An understanding of the genetic regulation of low-temperature (LT) tolerance is a prerequisite for the development of cold tolerant cultivars for high stress regions. The objectives of this study were to determine if LT tolerance genes are developmentally regulated. Low-temperature response curves were determined for spring wheat and barley genotypes grown at 4°C under 8 hour (h) short day (SD) and 20 h long day (LD) photoperiods for various acclimation periods up to 112 days. Final leaf number (FLN) and growth of shoot apex was used to determine the stage of phenological development. Expression of LT tolerance genes was determined by LT50. A delay in transition from the vegetative to the reproductive phase in SD sensitive, non-hardy AC Minto spring wheat and highly SD sensitive Dicktoo barley grown under SD resulted in an increased level and/or longer retention of expression of LT tolerance genes.
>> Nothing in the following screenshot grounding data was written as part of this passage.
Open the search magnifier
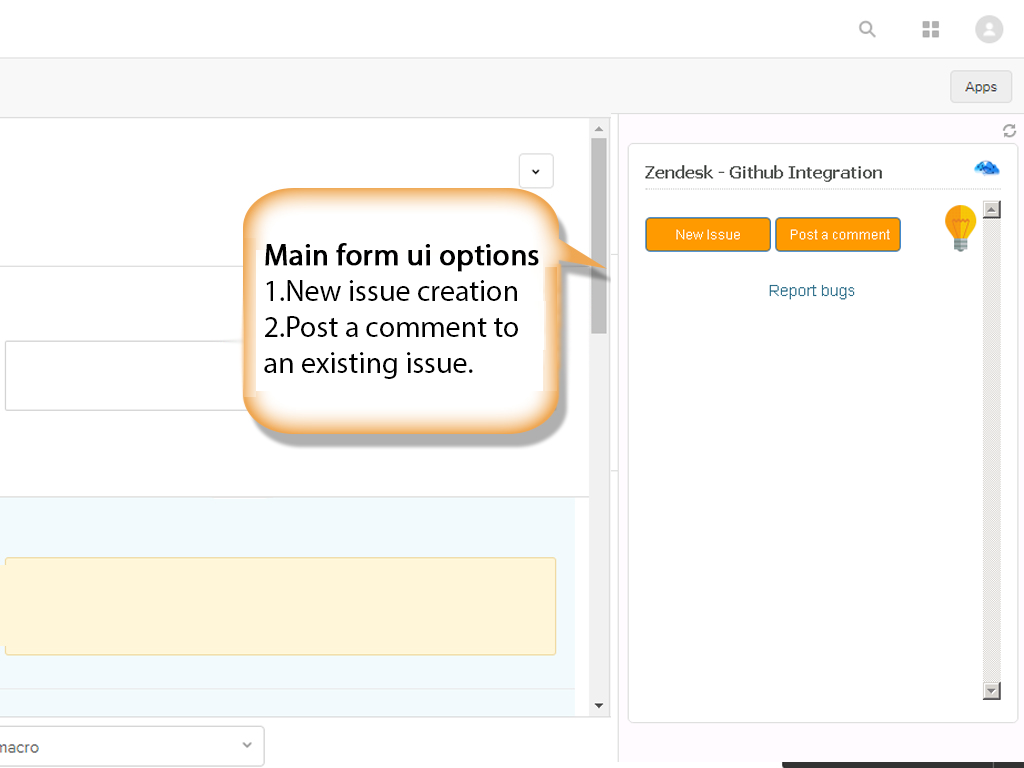The width and height of the screenshot is (1024, 768). pos(866,29)
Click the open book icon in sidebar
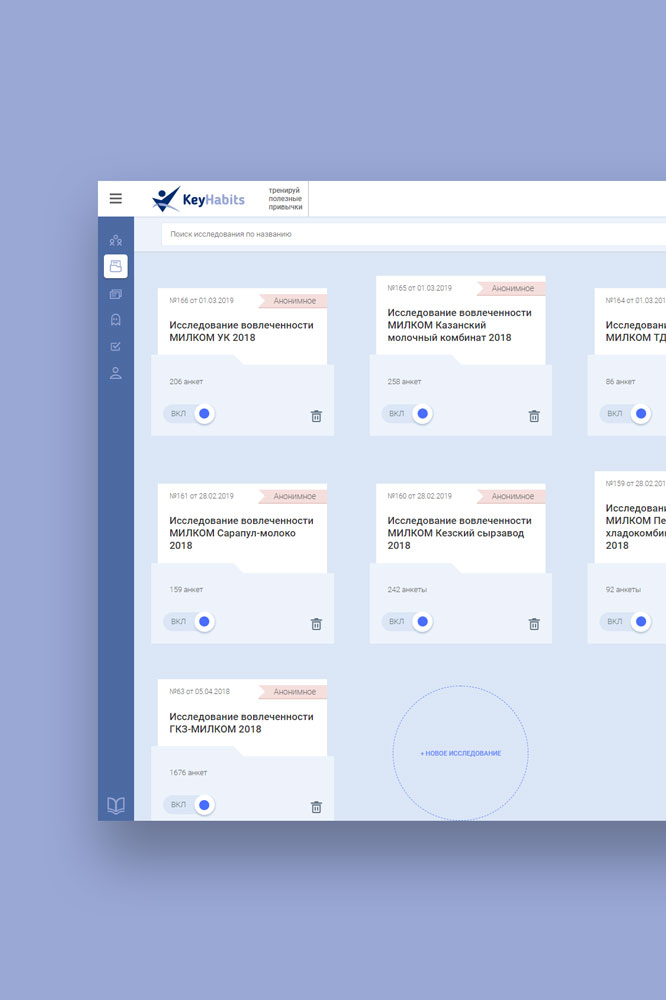The image size is (666, 1000). pos(116,805)
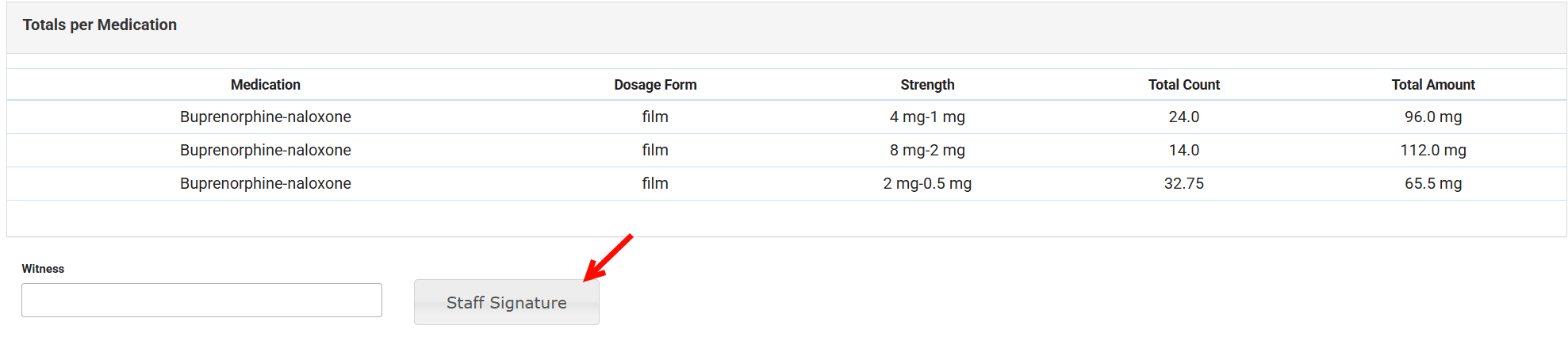
Task: Click the 32.75 total count value
Action: 1183,183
In vernalization requiring winter genotypes photoperiod response of SD sensitive winter barley and wheat genotypes was reflected in the level of expression of LT tolerance genes beginning in the early stages of vernalization and plant development. A delay in transition to the vegetative stage allowed LT acclimation to continue to colder temperatures under SD compared to LD conditions in photoperiod sensitive genotypes. To determine the interrelationships between the developmental stages and LT gene expression, winter wheat genotypes were LT acclimated at 4°C under SD and LD from 0 to 112 d. Also, three de-acclimation (20C) and re-acclimation cycles were used beginning before and after vegetative/reproductive transition. Development of the SD de-acclimated plants was greatly delayed compared to LD plants as determined by shoot apex development, and this delay was reflected in the ability of SD plants to re-acclimate to much lower temperatures. Results indicated that expression of LT tolerance genes is governed by developmental regimes and plants in the vegetative phase have a much greater ability to LT acclimate than plants in the reproductive phase. These results support the hypothesis that level and duration of expression of LT tolerance genes determine the degree of LT tolerance and that LT tolerance genes are developmentally regulated.